L’expresssion « panique morale » n’a été forgée par les sociologues que dans les années 1970, pour identifier une alarme sociale conçue tout exprès en amplifiant les faits réels et en exagérant leur nombre à travers des statistiques folkloriques, tout en « découvrant » et présentant comme « nouveaux » des événements en réalité déjà connus et éloignés dans le temps. A la base, il y a des événements réels mais leur nombre est systématiquement déformé.

Même sans disposer des outils de la sociologie moderne, Goebbels répond à l’encyclique Mit brennender Sorge de 1937 avec une opération digne d’un manuel pour créer une panique morale.

Comme toujours, dans les paniques morales, les faits ne sont pas entièrement fictifs.
Avant l’encyclique, il y avait eu en Allemagne quelques cas d’abus sur des mineurs. Mariaux lui-même reconnaissait coupable un religieux d’une école de Bad Reichenhall, un enseignant laïc, un jardinier et un concierge, condamnés en 1936, tout en notant que la peine imposée par le ministère de l’Éducation de Bavière – la révocation de l’autorisation de gérer des écoles à quatre ordres religieux – était totalement disproportionnée et se reliait à la volonté du régime d’écraser les écoles catholiques. […]

Les cas – très peu nombreux, mais réels – avaient conduit à une réaction très ferme de l’épiscopat

Le 2 Juin 1936, l’évêque de Münster, le Bienheureux Clemens August von Galen (1878-1946) – l’âme de la résistance catholique au nazisme, béatifié en 2005 par Benoît XVI – fait lire une déclaration à la messe dominicale, où il exprime « la douleur et la tristesse » pour « les crimes abominables » qui « couvrent de honte notre sainte Eglise ».

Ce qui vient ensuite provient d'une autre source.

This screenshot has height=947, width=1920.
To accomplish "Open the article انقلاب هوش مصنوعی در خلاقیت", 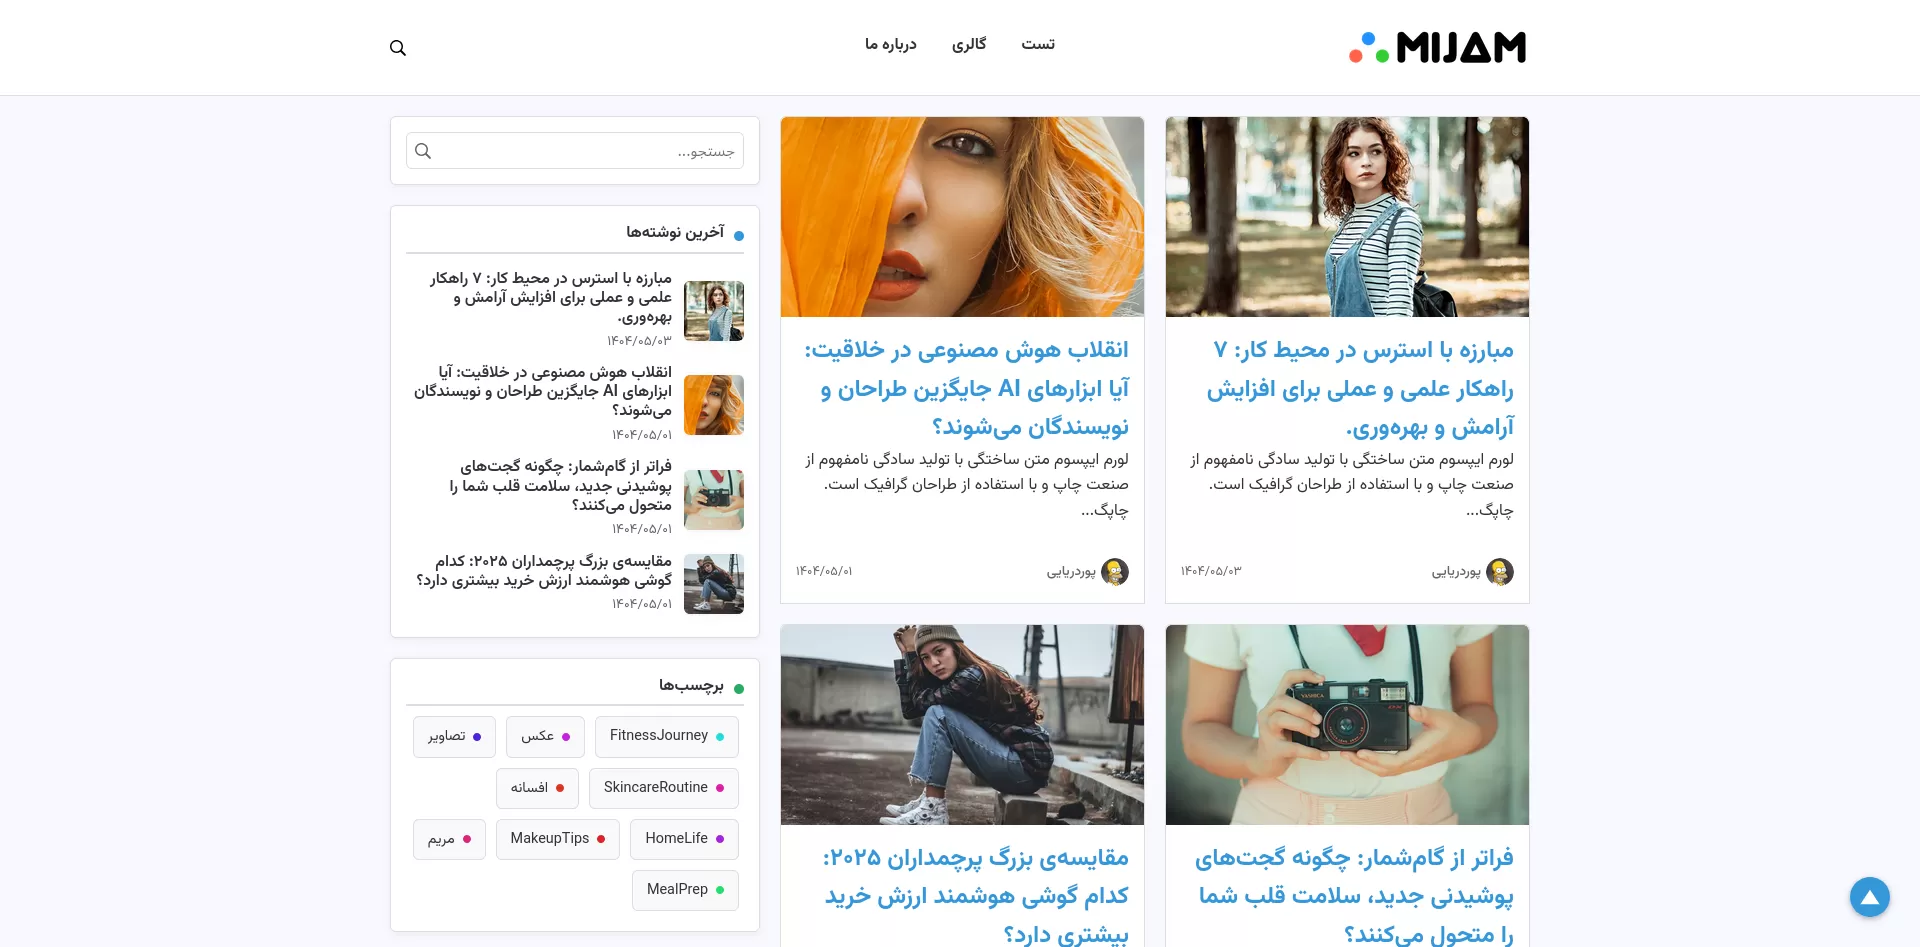I will [x=962, y=389].
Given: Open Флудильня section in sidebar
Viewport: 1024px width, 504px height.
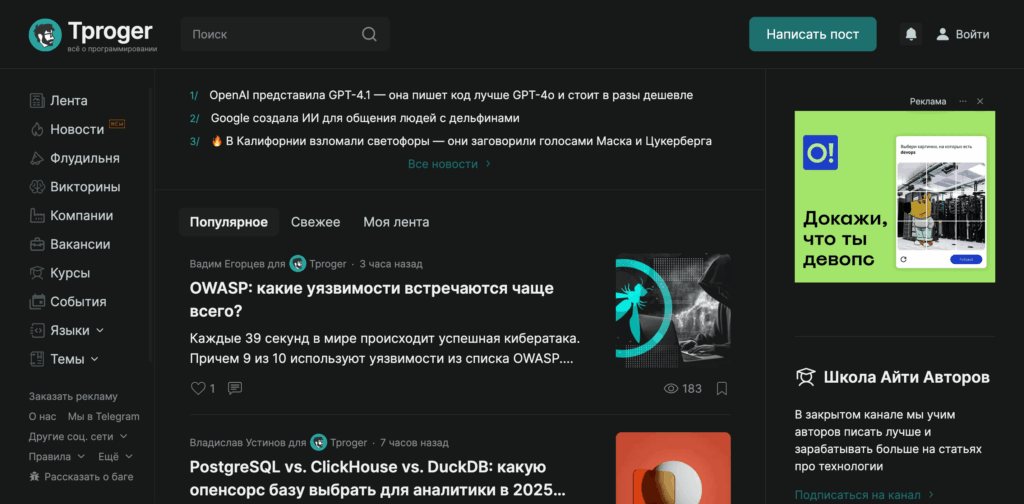Looking at the screenshot, I should pyautogui.click(x=84, y=158).
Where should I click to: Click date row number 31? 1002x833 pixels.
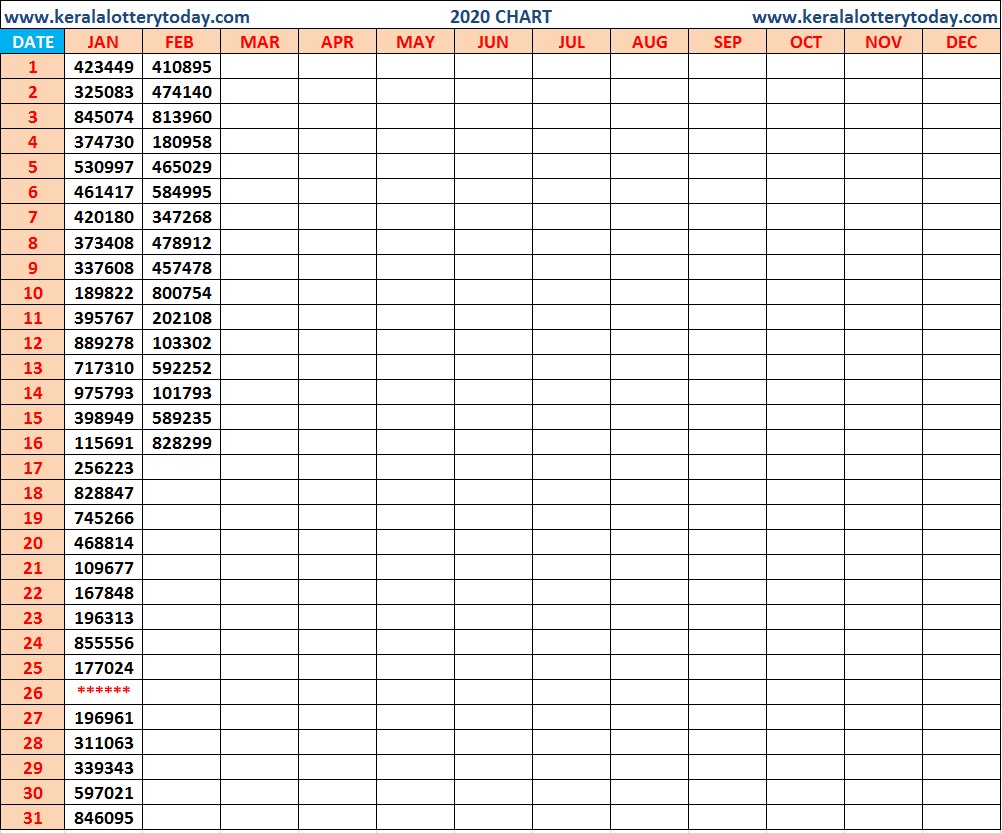(33, 818)
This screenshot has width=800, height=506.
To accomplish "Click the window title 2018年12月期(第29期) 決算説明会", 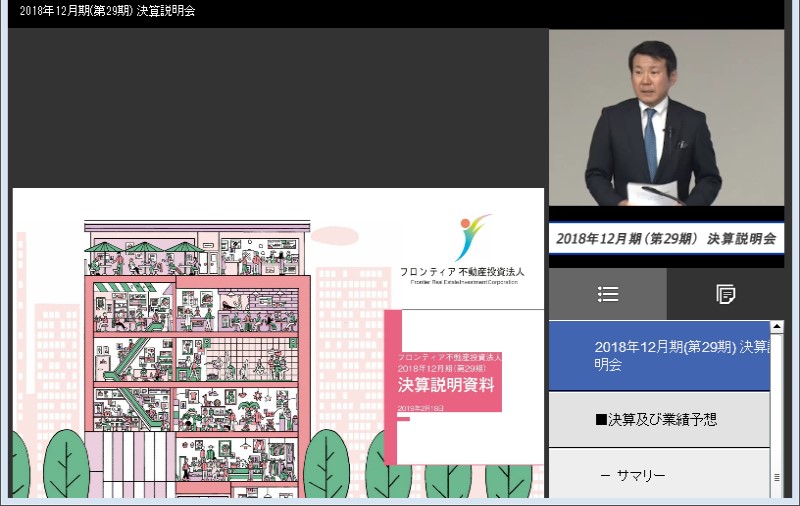I will click(108, 12).
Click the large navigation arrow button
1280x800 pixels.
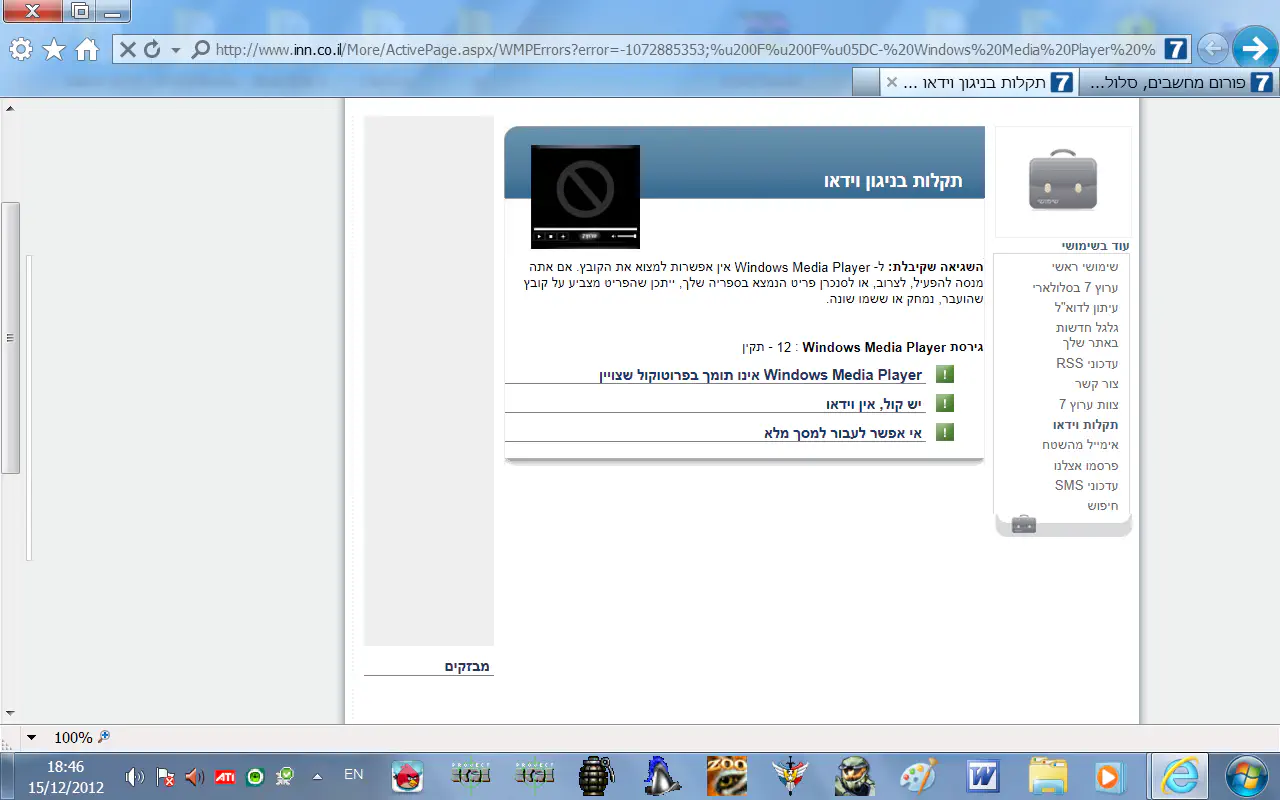point(1254,48)
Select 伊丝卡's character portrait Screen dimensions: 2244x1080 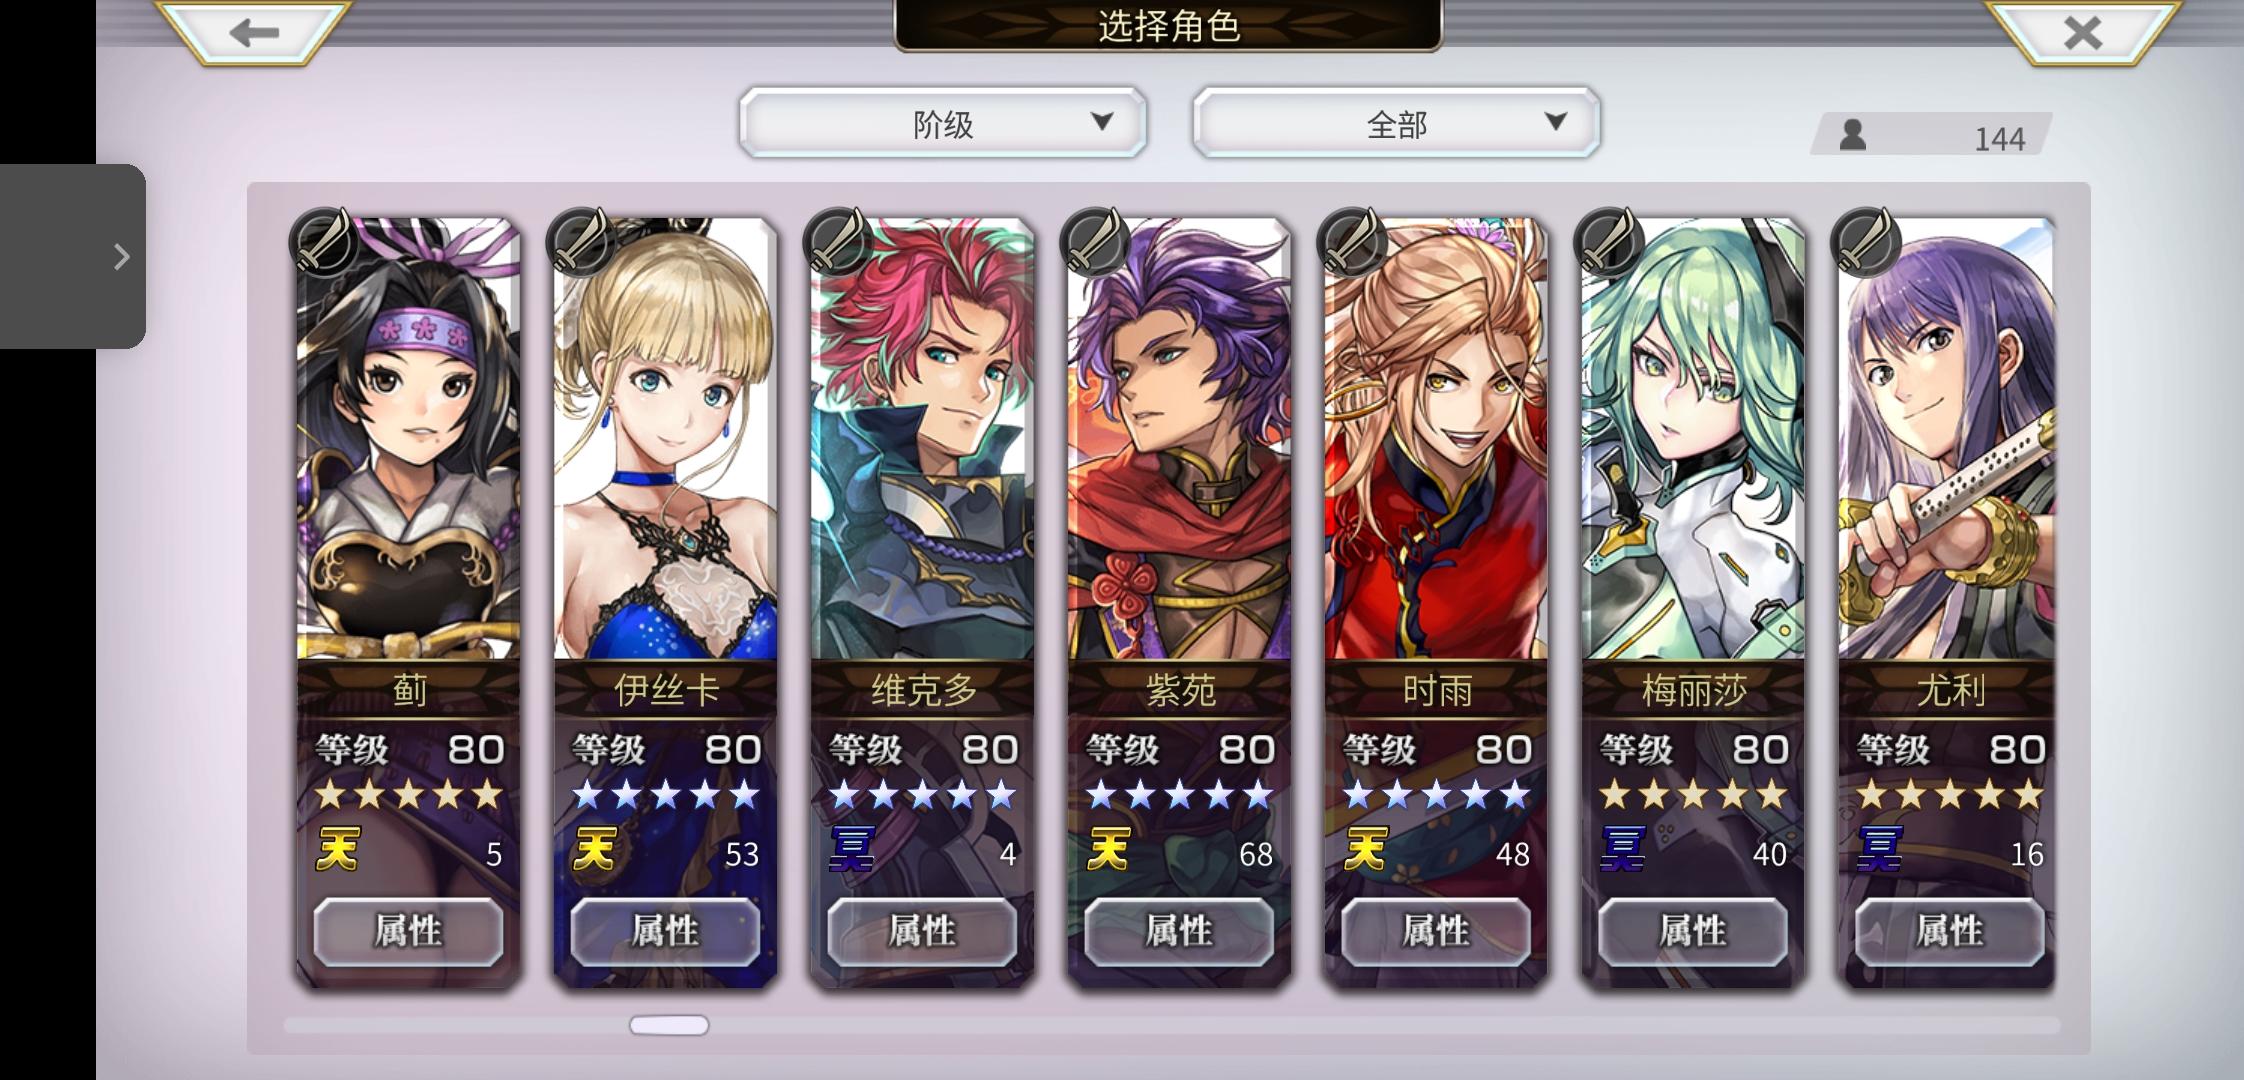(665, 438)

Le 20 août 1936 après les événements de Waldbreitbach, l’épiscopat allemand publie une lettre pastorale collective dans laquelle ils « condamnent fermement » les dirigeants de l’Église et mettent l’accent sur la collaboration avec les tribunaux de l’État.
À la fin de 1936, les mesures strictes sont prises – devant quelques rares cas, parmi lesquels certains douteux – les évêques allemands semblent avoir résolu les problèmes réels.

D’une voix étouffée, les Évêques font aussi remarquer que parmi les enseignants des écoles publiques et dans l’organisation de jeunesse du régime elle-même, la Hitlerjugend, les cas de condamnations pour violences sexuelles sont beaucoup plus élevés que dans le clergé catholique.

C’est l’encyclique de Pie XI contre le nazisme qui détermine la grande campagne de 1937.

Mariaux le prouve en publiant les instructions très détaillées envoyées par Goebbels, quelques jours après la publication de Mit brennender Sorge à la Gestapo, la police politique du Troisième Reich, et en particulier aux journalistes, invités à « découvrir » les affaires jugées en 1936, et même les épisodes plus anciens, les représentant en permanence au public.

Goebbels ordonne à la Gestapo de trouver des témoins pour accuser plusieurs prêtres, les menaçant d’arrestation immédiate s’ils ne coopèrent pas, même lorsqu’il s’agit d’enfants.
L’expression proverbiale « il y a un juge à Berlin », qui dans la tradition allemande indique une confiance dans l’indépendance de la magistrature face aux puissances en place, vaut aussi – dans certaines limites – pour le Troisième Reich.

Sur les 325 prêtres et religieux qui ont été arrêtés après l’encyclique, seuls 21 sont condamnés. Il est presque certain que parmi eux il y a les innocents calomniés. Presque tous finissent dans les camps d’extermination, où beaucoup meurent.

La tentative de discréditer l’Église catholique à l’échelle internationale grâce à des accusations d’immoralité et de prêtres pédophiles va toutefois échouer.

Pourvu que ces nouvelles campagnes trouveront des esprits plus éveillés qui sauront discerner la réalité des chiffres du refrain médiatique…

La liberté de notre pensée est à ce prix.